▸ Exercise goal
Take the lines below beginning at the line that has "Help (437, 1812)" and stopping after the line that has "Career & Growth (768, 237)", and print them exactly as they are, with no other lines.
* * * * * * * * *
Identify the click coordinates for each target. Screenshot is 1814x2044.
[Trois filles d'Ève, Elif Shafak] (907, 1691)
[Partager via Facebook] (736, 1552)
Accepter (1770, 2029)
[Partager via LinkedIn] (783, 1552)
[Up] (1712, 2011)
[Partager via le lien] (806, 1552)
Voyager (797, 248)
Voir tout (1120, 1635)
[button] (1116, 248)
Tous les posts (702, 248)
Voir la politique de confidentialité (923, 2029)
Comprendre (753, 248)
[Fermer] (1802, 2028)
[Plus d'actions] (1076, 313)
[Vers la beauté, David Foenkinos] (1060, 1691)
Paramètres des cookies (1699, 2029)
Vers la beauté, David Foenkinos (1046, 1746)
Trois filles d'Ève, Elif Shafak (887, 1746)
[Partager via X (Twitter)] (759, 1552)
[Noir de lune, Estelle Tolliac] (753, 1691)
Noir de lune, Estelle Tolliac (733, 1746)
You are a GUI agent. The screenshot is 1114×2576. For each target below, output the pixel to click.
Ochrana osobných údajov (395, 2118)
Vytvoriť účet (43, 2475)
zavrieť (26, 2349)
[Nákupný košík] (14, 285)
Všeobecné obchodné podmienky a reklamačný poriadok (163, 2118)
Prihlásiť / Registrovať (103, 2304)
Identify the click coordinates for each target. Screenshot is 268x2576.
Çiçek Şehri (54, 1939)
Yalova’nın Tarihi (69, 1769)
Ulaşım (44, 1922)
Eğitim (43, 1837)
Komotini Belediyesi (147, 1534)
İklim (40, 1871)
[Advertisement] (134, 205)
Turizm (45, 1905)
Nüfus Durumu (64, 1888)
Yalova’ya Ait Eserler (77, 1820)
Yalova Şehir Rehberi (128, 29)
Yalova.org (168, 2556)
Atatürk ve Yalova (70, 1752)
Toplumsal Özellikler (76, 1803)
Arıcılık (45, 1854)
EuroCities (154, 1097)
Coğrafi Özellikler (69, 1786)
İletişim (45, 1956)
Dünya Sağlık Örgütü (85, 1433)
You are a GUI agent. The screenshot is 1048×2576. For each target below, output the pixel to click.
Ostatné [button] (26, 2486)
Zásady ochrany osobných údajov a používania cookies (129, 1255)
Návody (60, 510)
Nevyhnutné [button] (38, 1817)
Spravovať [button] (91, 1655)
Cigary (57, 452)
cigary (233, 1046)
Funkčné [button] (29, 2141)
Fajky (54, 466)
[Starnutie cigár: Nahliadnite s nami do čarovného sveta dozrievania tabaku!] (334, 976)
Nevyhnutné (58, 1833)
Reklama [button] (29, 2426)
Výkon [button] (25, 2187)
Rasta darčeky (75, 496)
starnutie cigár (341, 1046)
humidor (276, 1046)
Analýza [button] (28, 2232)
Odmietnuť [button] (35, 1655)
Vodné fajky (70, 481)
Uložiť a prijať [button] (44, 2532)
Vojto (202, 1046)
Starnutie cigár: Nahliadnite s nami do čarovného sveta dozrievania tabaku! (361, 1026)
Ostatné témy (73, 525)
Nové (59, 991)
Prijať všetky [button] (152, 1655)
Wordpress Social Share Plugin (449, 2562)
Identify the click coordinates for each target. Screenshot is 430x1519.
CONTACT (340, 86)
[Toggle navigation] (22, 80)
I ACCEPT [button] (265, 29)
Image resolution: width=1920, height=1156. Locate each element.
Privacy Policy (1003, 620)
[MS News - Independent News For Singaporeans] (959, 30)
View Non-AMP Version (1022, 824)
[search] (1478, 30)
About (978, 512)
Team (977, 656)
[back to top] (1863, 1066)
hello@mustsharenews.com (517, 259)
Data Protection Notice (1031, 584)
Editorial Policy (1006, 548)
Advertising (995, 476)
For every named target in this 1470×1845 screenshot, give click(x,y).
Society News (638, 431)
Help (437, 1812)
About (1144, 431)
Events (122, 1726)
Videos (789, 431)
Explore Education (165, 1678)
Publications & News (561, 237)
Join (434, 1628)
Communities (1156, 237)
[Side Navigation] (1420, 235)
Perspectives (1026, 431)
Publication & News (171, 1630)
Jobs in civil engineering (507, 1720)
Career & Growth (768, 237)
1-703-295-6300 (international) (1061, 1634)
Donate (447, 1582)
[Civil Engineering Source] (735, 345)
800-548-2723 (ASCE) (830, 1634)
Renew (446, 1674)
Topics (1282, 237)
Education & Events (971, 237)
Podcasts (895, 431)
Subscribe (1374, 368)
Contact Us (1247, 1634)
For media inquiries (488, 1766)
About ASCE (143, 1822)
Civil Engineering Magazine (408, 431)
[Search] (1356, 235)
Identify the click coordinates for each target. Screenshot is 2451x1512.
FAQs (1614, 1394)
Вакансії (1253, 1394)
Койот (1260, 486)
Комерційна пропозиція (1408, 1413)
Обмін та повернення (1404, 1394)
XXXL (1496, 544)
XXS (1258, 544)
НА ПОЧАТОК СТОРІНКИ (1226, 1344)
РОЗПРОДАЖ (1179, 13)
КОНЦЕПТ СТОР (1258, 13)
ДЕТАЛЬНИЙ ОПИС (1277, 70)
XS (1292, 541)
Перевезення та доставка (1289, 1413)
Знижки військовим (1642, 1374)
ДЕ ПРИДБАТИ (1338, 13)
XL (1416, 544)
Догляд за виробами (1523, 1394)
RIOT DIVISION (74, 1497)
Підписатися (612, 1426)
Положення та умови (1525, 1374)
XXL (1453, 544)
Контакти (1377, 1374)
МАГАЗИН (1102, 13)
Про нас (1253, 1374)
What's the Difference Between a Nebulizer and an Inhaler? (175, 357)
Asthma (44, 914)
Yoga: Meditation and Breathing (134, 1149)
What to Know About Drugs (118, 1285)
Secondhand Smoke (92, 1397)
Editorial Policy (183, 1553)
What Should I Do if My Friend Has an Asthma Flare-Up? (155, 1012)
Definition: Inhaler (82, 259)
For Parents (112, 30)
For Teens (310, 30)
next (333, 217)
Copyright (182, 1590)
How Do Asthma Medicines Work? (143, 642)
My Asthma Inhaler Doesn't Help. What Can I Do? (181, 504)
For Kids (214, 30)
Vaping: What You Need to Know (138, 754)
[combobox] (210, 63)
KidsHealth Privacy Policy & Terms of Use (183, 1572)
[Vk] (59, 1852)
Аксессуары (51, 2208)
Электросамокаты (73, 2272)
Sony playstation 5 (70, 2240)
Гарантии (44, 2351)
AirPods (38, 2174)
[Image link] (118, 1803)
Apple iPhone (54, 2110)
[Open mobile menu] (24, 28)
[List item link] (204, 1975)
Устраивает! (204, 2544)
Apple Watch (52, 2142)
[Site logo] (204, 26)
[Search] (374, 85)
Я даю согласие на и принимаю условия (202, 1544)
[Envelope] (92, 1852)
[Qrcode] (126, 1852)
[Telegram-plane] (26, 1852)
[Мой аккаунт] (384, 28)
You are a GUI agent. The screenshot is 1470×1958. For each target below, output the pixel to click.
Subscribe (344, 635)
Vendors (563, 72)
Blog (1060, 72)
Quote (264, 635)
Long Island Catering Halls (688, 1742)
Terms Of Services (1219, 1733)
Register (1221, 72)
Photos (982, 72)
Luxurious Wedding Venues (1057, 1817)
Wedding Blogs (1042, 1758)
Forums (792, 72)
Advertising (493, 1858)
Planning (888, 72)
* * * * * * * * *
▸ Task solution
Help (437, 1812)
About (1144, 431)
Events (122, 1726)
Videos (789, 431)
Explore Education (165, 1678)
Publications & News (561, 237)
Join (434, 1628)
Communities (1156, 237)
[Side Navigation] (1420, 235)
Perspectives (1026, 431)
Publication & News (171, 1630)
Jobs in civil engineering (507, 1720)
Career & Growth (768, 237)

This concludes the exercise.